┌─ Data extracts

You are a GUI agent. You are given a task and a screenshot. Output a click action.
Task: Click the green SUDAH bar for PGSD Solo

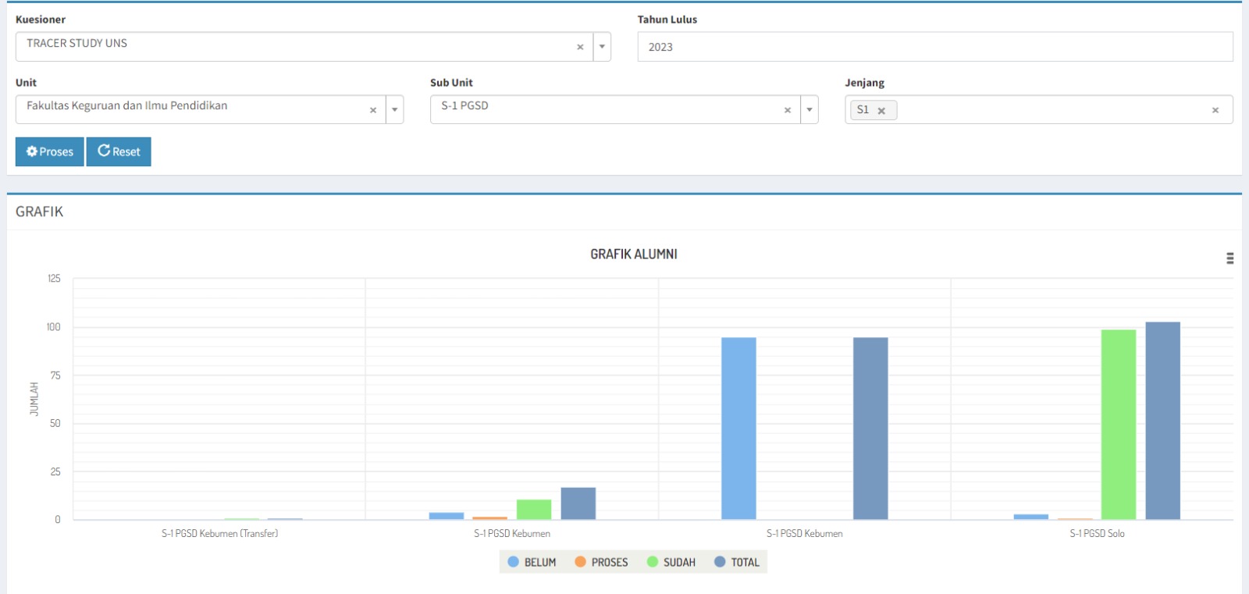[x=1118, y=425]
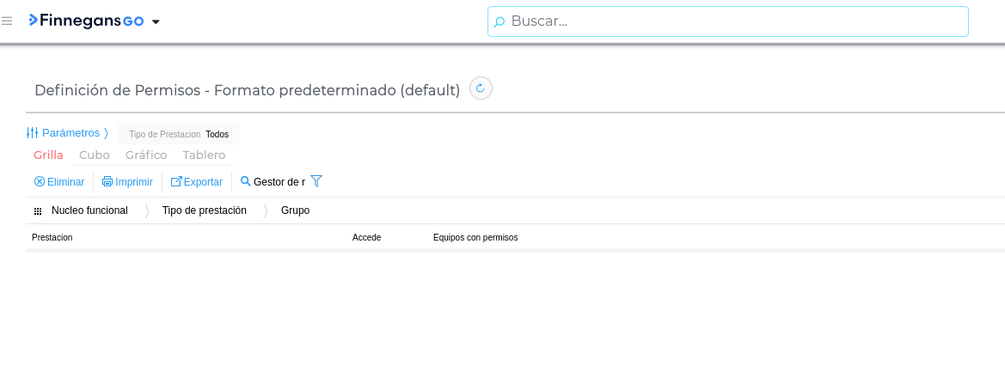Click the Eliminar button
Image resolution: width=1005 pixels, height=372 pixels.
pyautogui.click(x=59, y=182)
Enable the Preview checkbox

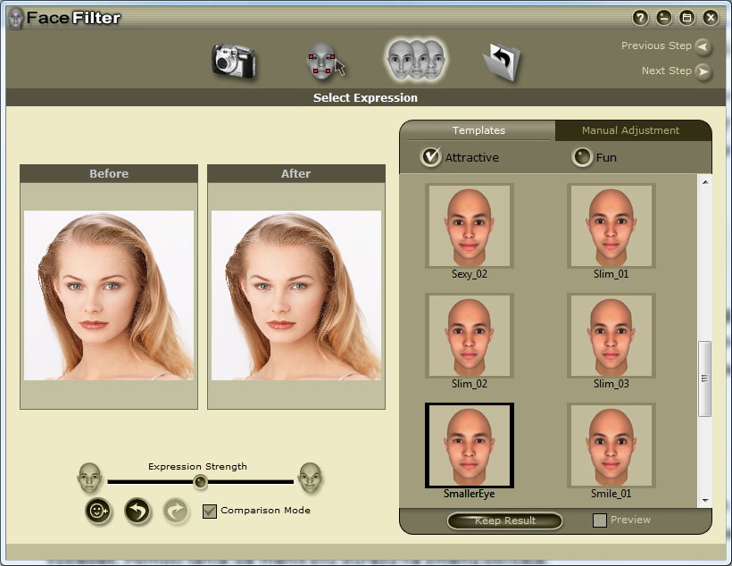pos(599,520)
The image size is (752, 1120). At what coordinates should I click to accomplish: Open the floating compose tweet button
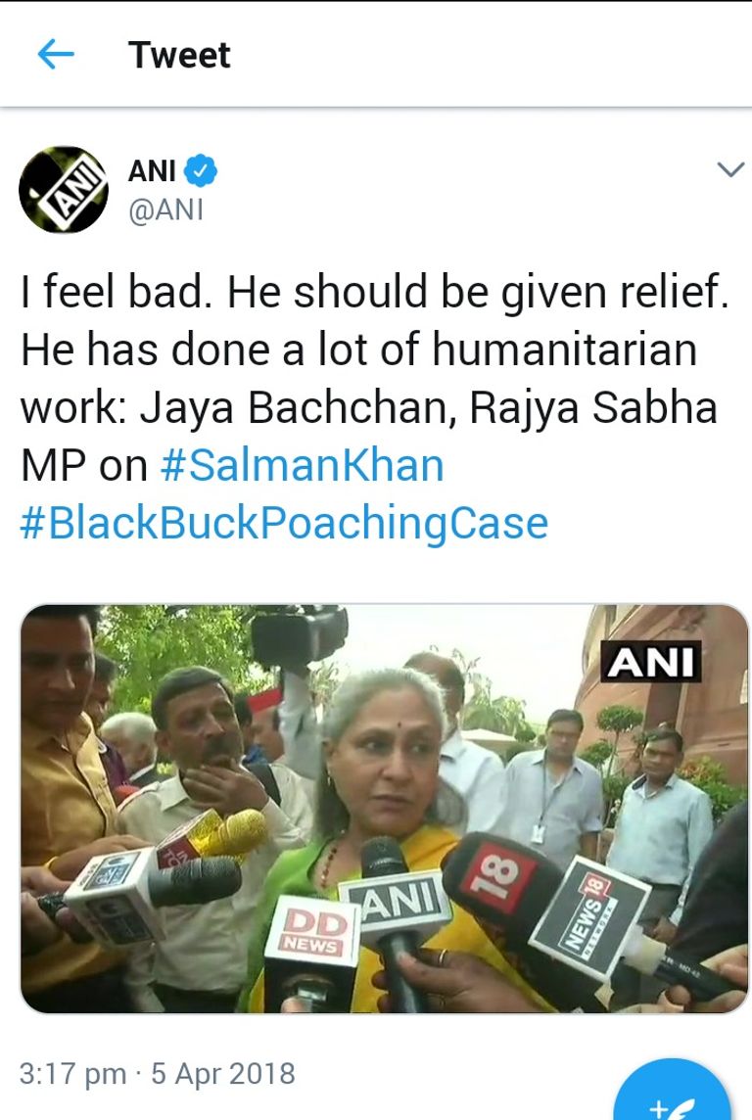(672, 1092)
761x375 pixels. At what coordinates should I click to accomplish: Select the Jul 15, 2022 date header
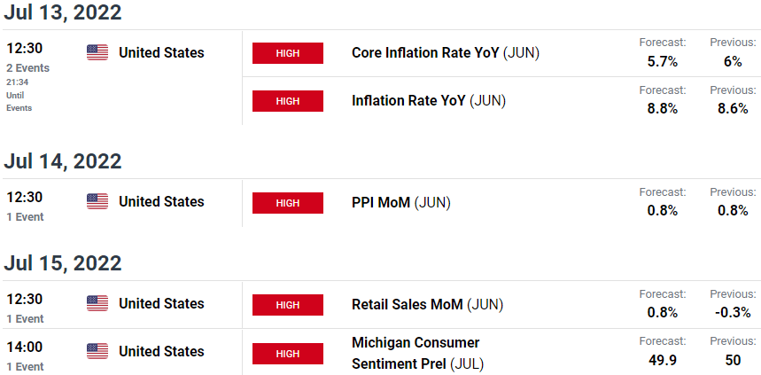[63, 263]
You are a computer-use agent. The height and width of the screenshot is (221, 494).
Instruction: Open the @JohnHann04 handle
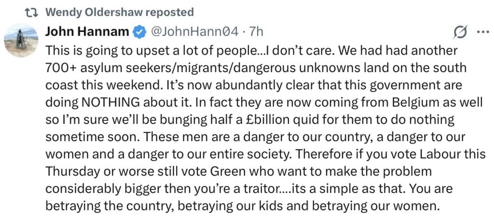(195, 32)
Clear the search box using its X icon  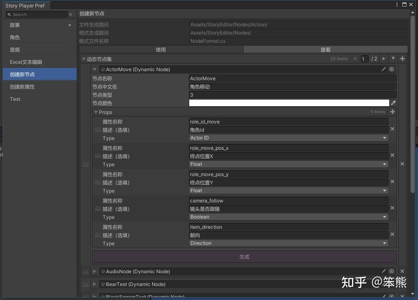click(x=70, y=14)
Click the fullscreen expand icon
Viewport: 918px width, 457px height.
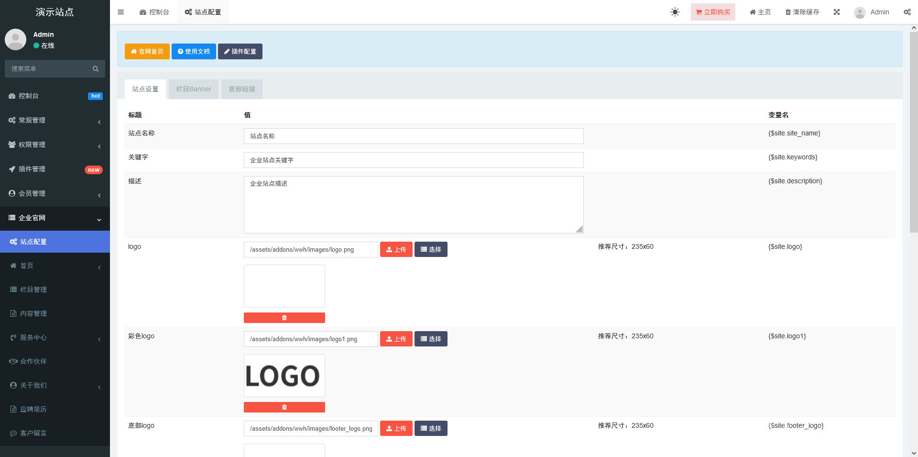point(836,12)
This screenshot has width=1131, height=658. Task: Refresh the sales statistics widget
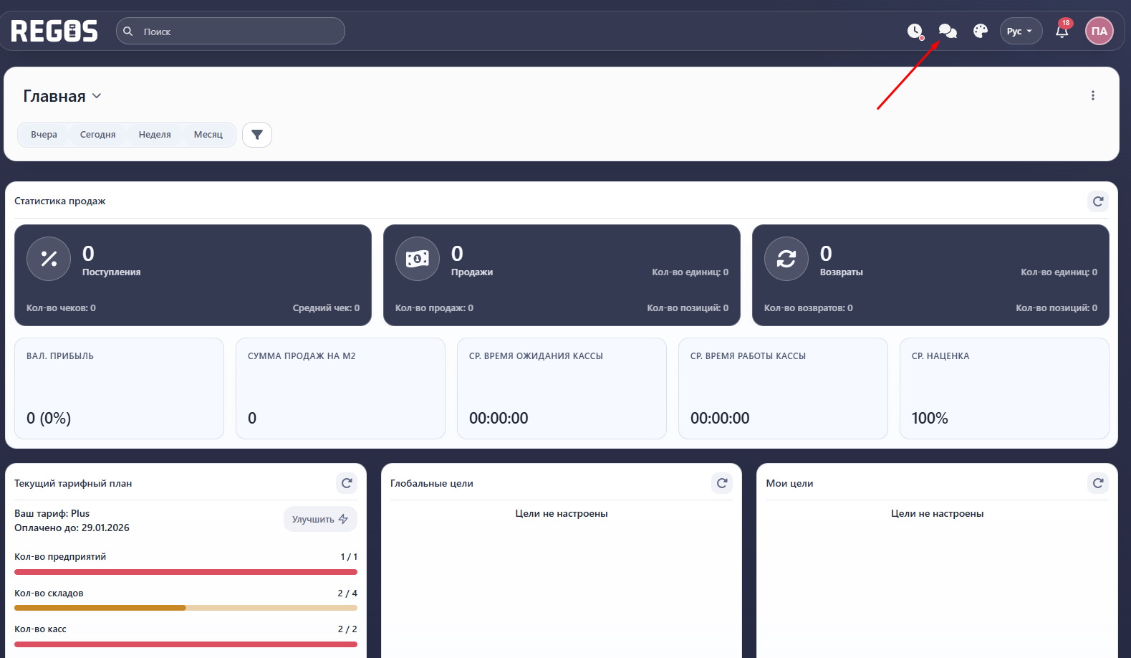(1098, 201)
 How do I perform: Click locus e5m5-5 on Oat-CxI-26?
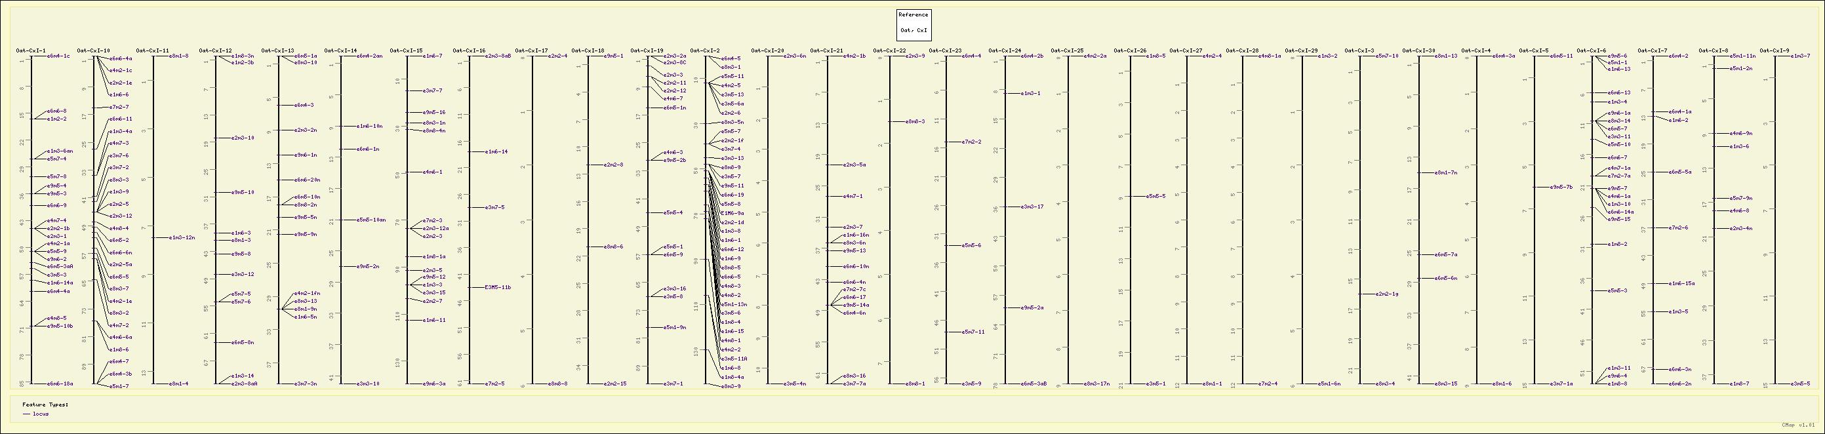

└─

# Directions for this task:
Make a list of all lines in the data that contain "agent".

# Expected output:
You are a GUI agent. You are given a task and a screenshot. Output a click action.
You are a computer-use agent. The height and width of the screenshot is (221, 494).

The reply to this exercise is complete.